Lohse wants to run for city council as a homeless resident of Mountain View. But city clerk Angee Salvador says Lohse, who sleeps at his sick mother's house in Cupertino, still needs to prove he lives in Mountain View.

"They don't say how to prove you're a resident," said Lohse. "I don't see anywhere in the law where there's a black-and-white definition that residency means where you put your head down at night."

Lohse began coming to council meetings last fall to support Jonathan Lustig's proposal to open a cannabis dispensary in Mountain View. Frustrated with the city's inaction on the issue, he kept coming to council meetings long after the council had dropped it. Over time, he became more and more interested in Mountain View politics, registering to vote in the city and tracking the council's activity on his Web site, www.councilwatchers.com.

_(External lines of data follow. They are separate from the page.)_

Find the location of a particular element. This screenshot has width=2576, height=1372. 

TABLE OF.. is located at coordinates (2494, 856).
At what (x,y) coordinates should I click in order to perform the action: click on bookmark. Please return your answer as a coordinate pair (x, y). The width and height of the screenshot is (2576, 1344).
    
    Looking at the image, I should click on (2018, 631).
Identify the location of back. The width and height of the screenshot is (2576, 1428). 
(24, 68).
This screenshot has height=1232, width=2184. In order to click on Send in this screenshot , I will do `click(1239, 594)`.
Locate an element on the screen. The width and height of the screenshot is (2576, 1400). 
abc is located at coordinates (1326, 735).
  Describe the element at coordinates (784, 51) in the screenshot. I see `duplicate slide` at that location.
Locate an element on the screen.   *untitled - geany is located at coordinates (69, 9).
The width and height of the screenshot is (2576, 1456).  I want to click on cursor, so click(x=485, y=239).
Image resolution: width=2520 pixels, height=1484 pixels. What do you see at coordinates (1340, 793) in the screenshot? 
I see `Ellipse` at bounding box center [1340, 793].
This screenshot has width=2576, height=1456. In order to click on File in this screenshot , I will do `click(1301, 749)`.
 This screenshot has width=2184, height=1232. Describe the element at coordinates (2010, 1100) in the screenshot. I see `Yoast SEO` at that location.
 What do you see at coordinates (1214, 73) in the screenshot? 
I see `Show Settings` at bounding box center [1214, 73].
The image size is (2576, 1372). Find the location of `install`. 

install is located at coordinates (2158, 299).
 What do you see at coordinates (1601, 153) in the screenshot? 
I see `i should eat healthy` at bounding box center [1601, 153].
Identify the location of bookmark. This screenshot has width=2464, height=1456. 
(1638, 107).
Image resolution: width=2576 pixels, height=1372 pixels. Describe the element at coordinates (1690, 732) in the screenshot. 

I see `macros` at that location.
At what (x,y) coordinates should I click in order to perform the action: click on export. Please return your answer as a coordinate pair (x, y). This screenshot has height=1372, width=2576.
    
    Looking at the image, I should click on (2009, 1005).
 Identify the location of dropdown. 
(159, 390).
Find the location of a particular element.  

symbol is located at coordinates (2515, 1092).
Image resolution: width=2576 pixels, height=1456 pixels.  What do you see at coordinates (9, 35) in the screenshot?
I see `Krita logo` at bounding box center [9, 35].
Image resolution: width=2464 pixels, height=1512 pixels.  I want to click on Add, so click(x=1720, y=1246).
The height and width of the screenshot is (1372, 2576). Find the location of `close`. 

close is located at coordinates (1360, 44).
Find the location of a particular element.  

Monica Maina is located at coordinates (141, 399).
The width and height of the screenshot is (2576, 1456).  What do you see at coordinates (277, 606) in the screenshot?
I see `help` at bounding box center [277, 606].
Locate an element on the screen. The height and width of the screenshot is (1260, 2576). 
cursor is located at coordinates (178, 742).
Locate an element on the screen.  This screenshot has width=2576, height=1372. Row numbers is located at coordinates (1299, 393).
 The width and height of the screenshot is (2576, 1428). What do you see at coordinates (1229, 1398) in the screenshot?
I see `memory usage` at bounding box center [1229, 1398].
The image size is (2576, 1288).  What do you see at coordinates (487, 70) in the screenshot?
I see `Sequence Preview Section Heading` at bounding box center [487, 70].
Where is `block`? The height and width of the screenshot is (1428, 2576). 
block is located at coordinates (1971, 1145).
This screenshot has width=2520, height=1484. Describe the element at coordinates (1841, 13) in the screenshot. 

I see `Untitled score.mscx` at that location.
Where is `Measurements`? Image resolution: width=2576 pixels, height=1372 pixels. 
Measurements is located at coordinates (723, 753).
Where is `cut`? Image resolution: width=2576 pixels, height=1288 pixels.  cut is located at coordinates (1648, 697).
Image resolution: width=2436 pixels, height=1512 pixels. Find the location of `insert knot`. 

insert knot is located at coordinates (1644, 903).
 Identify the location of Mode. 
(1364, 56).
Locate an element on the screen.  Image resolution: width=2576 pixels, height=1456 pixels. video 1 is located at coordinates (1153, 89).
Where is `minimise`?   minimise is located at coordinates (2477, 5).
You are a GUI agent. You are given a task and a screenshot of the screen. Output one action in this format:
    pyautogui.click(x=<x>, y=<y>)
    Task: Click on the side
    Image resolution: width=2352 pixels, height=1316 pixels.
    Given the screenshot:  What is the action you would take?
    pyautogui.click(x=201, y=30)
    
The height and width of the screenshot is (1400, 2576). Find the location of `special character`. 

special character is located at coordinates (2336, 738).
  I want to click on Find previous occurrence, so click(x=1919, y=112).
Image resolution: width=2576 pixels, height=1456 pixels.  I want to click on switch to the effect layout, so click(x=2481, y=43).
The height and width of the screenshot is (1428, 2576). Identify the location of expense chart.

If the city clerk decides to let Lohse run, it would undoubtedly make the campaign for the three open council seats more colorful. He has resorted to a wide variety of tactics in his effort to get the city to change its medical marijuana policy, which he continues to argue is unclear and unnecessarily harsh.

At one meeting, he played back a tape recording of Mayor Nick Galiotto's comments from a previous discussion. He has also written an essay about his dealings with the city. One chapter is titled, "Other People With Whom I Have a Bone To Pick."

When he began considering a run for office, he switched his mailing address to the downtown post office and listed his DMV address as 500 Castro Street, which happens to be City Hall.

No dice, says city attorney Michael Martello.

"You couldn't just be homeless and run for three different cities," he said. "You could be a resident without a home, but you can't live in another town and [say], 'I'm going to run here and claim I'm homeless. I think Jim Lohse is doing that."

The filing period for council candidates doesn't start until July 17, so the city attorney and city clerk have a few weeks to decide whether to let him run. If they decline, Lohse says, he'll be ready with a lawsuit.

"You've got to fight for your rights or you're going to lose 'em," he said.